- Exercise aim -
Copy every one of the following records line for line, changing nothing.

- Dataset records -
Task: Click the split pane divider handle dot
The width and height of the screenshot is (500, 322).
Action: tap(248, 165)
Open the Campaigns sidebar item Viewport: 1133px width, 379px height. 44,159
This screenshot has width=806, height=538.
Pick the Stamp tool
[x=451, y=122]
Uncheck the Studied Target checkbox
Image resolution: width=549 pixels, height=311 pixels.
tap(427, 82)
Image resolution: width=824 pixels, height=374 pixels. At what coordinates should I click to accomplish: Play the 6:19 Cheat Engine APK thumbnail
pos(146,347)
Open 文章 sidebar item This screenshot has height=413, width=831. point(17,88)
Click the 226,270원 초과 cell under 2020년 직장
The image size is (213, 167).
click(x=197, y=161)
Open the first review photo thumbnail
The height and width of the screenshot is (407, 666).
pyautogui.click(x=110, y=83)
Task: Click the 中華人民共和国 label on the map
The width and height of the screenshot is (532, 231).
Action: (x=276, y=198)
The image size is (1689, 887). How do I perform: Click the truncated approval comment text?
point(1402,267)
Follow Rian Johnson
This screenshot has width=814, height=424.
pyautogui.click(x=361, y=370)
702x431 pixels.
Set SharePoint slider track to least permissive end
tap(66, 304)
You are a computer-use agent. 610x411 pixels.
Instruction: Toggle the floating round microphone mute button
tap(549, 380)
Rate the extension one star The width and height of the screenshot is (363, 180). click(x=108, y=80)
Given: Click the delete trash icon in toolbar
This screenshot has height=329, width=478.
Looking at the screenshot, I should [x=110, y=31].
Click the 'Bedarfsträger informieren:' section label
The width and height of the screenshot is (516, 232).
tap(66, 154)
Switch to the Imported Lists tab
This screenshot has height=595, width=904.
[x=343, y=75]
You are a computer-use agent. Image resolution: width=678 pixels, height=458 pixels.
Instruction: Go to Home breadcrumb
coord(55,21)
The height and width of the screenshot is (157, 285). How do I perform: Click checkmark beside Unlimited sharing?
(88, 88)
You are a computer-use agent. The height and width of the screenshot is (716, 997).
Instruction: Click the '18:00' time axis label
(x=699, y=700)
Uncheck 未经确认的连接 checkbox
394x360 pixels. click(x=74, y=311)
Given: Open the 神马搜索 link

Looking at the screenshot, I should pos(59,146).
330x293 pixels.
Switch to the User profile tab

- Response for this exercise -
Task: Click the split pane divider handle dot
The width and height of the screenshot is (500, 322).
Action: tap(248, 165)
Open the Campaigns sidebar item Viewport: 1133px width, 379px height. 44,159
This screenshot has width=806, height=538.
Pick the Stamp tool
[x=451, y=122]
Uncheck the Studied Target checkbox
Image resolution: width=549 pixels, height=311 pixels.
tap(427, 82)
Image resolution: width=824 pixels, height=374 pixels. At what coordinates should I click to accomplish: Play the 6:19 Cheat Engine APK thumbnail
pos(146,347)
Open 文章 sidebar item This screenshot has height=413, width=831. point(17,88)
Click the 226,270원 초과 cell under 2020년 직장
The image size is (213, 167).
click(x=197, y=161)
Open the first review photo thumbnail
The height and width of the screenshot is (407, 666).
pyautogui.click(x=110, y=83)
Task: Click the 中華人民共和国 label on the map
The width and height of the screenshot is (532, 231).
Action: (x=276, y=198)
The image size is (1689, 887). How do I perform: Click the truncated approval comment text?
point(1402,267)
Follow Rian Johnson
This screenshot has width=814, height=424.
pyautogui.click(x=361, y=370)
702x431 pixels.
Set SharePoint slider track to least permissive end
tap(66, 304)
You are a computer-use agent. 610x411 pixels.
Instruction: Toggle the floating round microphone mute button
tap(549, 380)
Rate the extension one star The width and height of the screenshot is (363, 180). click(x=108, y=80)
Given: Click the delete trash icon in toolbar
This screenshot has height=329, width=478.
Looking at the screenshot, I should [x=110, y=31].
Click the 'Bedarfsträger informieren:' section label
The width and height of the screenshot is (516, 232).
tap(66, 154)
Switch to the Imported Lists tab
This screenshot has height=595, width=904.
[x=343, y=75]
You are a computer-use agent. Image resolution: width=678 pixels, height=458 pixels.
Instruction: Go to Home breadcrumb
coord(55,21)
The height and width of the screenshot is (157, 285). How do I perform: Click checkmark beside Unlimited sharing?
(88, 88)
You are a computer-use agent. The height and width of the screenshot is (716, 997).
Instruction: Click the '18:00' time axis label
(x=699, y=700)
Uncheck 未经确认的连接 checkbox
394x360 pixels. click(x=74, y=311)
Given: Open the 神马搜索 link

Looking at the screenshot, I should pos(59,146).
330x293 pixels.
Switch to the User profile tab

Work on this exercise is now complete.